Kehilangan mikrovaskular koroid (MvD) terkait dengan penipisan RNFL progresif pada glaukoma dengan perdarahan diskus 1), dan dapat menjadi prediktor timbulnya glaukoma tekanan normal1). Namun, perubahan kepadatan pembuluh darah tidak spesifik untuk glaukoma, juga dilaporkan pada hipertensi, diabetes, penyakit Alzheimer, dan multiple sclerosis 1).
PS-OCT adalah teknik yang mengukur sifat birefringence RNFL secara tiga dimensi 1). Susunan mikrotubulus intra-aksonal merupakan penyebab utama birefringence, dan kerusakan mikrotubulus atau kehilangan aksonal ringan dapat dideteksi sebagai penurunan birefringence sebelum penurunan ketebalan RNFL1).
Dapat ditambahkan pada SD-OCT dan SS-OCT, dan parameter polarisasi dapat diperoleh secara tiga dimensi bersamaan dengan data reflektansi OCT konvensional 1). Kemampuan diagnostik pada glaukoma awal setara dengan ketebalan RNFL, namun keunggulan pada tahap sangat awal hanya ditunjukkan pada penelitian hewan saat ini 1).

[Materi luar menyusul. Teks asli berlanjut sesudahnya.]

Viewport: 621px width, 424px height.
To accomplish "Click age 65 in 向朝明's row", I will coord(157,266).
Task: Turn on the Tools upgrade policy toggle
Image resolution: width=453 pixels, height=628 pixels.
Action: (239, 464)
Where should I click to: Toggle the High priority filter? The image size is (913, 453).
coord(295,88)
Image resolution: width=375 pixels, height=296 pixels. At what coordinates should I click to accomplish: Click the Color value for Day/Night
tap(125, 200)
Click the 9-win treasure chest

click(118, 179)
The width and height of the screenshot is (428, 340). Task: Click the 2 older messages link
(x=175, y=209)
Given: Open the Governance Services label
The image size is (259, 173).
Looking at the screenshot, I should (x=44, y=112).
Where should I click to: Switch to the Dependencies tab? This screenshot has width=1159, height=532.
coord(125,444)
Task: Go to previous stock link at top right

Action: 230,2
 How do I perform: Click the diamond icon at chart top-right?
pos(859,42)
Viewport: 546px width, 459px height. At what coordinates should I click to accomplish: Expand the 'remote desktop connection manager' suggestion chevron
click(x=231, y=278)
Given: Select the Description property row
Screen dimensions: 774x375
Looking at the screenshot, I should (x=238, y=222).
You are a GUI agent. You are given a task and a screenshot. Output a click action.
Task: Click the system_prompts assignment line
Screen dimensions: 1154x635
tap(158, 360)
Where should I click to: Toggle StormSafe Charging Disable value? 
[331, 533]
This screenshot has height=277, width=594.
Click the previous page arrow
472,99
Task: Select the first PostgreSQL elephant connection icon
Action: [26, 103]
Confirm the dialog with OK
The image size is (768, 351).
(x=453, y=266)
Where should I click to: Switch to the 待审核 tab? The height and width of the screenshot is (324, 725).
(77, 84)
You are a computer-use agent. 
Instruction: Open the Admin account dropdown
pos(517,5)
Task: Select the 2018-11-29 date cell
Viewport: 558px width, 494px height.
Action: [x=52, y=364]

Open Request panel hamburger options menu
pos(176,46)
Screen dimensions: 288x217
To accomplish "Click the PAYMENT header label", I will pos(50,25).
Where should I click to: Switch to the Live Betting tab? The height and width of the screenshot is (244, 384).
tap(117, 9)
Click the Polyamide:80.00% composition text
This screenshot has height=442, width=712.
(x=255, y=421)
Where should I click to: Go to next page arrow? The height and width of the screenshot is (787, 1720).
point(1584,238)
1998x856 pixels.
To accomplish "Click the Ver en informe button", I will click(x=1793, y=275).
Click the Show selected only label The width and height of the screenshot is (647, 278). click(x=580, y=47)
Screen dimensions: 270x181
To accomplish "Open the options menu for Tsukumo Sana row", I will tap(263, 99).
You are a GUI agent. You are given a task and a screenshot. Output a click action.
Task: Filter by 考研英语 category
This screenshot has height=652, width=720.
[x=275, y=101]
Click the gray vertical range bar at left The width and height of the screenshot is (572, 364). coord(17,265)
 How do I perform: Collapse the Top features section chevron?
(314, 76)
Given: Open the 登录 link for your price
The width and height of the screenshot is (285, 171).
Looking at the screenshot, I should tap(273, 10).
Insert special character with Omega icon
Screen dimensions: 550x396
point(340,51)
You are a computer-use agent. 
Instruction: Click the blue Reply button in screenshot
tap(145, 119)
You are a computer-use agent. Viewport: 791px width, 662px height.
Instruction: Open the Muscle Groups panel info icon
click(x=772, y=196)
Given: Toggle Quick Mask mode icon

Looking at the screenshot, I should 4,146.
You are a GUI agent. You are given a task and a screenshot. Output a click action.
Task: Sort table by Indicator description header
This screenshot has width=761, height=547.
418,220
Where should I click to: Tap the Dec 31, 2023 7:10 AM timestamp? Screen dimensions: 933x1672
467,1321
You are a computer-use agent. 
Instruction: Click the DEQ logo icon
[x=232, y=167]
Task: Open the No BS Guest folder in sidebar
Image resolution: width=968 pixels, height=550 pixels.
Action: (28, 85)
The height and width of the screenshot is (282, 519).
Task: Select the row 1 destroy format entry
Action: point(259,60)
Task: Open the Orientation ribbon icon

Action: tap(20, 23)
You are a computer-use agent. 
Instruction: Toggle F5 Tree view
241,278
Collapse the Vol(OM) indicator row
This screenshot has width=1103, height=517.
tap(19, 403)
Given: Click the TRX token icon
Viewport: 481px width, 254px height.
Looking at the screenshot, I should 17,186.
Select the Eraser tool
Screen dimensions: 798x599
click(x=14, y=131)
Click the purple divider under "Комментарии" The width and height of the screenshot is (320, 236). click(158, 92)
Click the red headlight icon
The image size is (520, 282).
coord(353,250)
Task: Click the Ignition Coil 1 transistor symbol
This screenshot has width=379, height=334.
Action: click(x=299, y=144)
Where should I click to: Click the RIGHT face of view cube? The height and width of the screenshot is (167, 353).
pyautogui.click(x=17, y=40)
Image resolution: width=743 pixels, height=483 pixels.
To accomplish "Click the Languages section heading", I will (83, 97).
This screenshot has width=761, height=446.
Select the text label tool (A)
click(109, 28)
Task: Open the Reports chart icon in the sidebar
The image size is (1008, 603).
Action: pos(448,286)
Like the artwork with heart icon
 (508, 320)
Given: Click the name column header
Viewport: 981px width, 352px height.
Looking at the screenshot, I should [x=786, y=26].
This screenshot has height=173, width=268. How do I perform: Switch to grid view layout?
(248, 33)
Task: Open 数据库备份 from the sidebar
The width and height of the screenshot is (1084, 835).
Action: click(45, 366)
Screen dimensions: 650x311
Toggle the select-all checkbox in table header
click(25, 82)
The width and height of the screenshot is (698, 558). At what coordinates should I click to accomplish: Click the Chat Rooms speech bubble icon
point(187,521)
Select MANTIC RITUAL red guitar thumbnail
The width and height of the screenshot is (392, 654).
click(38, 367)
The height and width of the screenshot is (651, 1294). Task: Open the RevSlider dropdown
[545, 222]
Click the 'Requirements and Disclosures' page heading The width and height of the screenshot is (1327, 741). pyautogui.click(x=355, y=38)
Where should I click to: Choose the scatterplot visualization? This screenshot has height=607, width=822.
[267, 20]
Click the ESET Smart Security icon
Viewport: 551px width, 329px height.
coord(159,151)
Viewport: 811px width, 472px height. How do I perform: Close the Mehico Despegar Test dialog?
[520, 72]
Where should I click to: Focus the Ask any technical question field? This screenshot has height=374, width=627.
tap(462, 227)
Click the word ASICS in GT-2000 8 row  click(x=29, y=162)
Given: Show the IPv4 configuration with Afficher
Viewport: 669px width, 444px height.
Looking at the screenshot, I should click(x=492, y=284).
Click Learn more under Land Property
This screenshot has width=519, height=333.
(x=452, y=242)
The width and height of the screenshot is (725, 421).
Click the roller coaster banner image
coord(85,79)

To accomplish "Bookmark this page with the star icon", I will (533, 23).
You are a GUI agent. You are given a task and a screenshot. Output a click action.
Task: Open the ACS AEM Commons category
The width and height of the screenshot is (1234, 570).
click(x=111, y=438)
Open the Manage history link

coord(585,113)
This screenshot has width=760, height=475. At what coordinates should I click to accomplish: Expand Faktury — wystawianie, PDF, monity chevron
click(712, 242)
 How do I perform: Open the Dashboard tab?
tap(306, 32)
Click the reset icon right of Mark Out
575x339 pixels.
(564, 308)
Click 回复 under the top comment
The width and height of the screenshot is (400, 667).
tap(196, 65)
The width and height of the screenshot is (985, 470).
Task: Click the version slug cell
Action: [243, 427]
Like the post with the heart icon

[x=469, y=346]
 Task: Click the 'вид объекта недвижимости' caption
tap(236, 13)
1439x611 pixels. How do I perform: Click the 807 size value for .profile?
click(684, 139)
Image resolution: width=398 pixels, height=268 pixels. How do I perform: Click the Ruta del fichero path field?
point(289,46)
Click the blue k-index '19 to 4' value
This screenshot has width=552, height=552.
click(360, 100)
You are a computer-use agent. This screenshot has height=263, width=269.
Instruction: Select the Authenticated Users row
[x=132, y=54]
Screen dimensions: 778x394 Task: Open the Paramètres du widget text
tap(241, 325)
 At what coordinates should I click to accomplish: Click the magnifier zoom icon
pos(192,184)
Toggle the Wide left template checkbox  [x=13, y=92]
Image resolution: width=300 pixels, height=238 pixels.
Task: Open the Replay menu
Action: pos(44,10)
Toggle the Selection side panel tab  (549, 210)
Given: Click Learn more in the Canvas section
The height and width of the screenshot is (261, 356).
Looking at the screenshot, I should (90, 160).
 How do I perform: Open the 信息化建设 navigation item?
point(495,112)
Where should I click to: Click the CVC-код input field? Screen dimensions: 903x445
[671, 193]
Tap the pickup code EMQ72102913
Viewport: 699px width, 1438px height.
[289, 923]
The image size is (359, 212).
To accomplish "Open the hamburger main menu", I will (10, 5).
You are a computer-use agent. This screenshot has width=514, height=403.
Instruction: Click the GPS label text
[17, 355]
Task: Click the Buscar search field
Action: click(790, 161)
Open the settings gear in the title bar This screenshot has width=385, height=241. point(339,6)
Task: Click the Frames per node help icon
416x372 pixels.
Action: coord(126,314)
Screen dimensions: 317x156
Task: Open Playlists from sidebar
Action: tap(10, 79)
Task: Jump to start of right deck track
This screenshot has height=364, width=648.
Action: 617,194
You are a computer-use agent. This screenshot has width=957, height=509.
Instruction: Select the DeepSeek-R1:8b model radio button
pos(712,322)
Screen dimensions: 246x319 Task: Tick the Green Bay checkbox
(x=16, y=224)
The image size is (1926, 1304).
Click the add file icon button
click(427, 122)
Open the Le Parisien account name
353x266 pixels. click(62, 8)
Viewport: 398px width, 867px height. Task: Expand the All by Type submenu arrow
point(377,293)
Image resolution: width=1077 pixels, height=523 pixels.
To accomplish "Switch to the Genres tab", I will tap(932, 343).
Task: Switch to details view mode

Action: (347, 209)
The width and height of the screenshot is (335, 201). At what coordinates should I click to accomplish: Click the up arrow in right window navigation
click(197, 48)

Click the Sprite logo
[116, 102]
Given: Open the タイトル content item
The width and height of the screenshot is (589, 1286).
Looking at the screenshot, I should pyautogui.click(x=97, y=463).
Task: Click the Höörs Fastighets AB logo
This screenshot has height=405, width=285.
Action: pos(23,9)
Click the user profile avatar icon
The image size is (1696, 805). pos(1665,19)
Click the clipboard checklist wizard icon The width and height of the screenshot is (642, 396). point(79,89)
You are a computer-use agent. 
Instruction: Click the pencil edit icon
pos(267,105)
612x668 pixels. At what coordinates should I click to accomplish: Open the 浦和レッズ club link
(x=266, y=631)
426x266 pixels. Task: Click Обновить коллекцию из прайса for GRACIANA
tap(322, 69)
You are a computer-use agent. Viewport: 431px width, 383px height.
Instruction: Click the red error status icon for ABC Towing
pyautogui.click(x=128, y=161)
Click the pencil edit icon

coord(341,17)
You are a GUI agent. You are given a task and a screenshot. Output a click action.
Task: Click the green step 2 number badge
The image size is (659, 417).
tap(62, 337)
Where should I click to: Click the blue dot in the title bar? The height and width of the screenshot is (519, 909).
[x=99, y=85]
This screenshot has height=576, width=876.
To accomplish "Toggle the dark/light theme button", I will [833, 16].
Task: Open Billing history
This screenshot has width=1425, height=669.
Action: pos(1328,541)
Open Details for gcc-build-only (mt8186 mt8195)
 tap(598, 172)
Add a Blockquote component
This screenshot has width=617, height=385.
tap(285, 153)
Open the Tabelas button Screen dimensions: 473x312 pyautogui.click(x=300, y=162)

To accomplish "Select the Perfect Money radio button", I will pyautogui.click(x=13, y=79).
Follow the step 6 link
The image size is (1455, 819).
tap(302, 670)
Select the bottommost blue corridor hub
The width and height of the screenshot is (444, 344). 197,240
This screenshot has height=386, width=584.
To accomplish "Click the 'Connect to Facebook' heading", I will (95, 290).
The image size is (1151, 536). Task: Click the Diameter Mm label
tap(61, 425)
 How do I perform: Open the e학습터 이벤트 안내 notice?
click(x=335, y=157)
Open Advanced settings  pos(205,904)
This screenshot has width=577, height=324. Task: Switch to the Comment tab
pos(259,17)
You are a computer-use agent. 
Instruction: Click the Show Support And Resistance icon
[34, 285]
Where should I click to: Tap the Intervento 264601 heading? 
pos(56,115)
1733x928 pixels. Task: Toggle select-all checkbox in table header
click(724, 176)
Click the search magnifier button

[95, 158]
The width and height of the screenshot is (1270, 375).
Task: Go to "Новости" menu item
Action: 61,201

OCT Cahaya Tampak (VL-OCT): Menggunakan cahaya tampak sebagai pengganti inframerah dekat konvensional. Mampu mendeteksi perubahan reflektansi RNFL yang bergantung pada panjang gelombang sebelum perubahan ketebalan RNFL. Namun, terdapat tantangan untuk aplikasi klinis seperti ketidaknyamanan pasien dan efek katarak1).
Analisis Tekstur Optik RNFL (ROTA): Metode baru yang menganalisis pola struktur mikro RNFL, bukan ketebalannya. Menunjukkan akurasi tinggi terutama dalam deteksi dini kerusakan berkas papilomakular. Data klinis aktual masih kurang saat ini 1).
Pencitraan lamina kribrosa: SS-OCT dan EDI (pencitraan peningkatan kedalaman) memungkinkan evaluasi morfologi lamina kribrosa (kedalaman, kelengkungan, ketebalan, defek). Kelengkungan posterior lamina kribrosa terkait dengan laju perburukan lapang pandang 1). Defek lamina kribrosa sering ditemukan pada glaukoma tekanan normal1).
Optik adaptif (AO): Teknologi yang mengoreksi aberasi optik dan memungkinkan pengamatan resolusi tinggi secara in vivo terhadap morfologi RGC individu dan pori-pori lamina kribrosa1). Diharapkan aplikasinya untuk diagnosis dini glaukoma.
Pembelajaran mendalam (CNN) menunjukkan akurasi tinggi dalam deteksi glaukoma dari foto fundus dan citra OCT1). Pengembangan model prediksi progresi dengan mengintegrasikan beberapa modalitas data (lapang pandang, pemindaian volume OCT, OCT-A) sedang berlangsung 1).
AI juga berkontribusi pada peningkatan akurasi segmentasi, yang diharapkan meningkatkan reprodusibilitas pengukuran. Namun, tantangan terkait privasi data, standardisasi, dan validasi algoritma masih ada 1). Sebagai tindakan terhadap masalah kotak hitam, pengembangan model AI yang dapat dijelaskan diperlukan.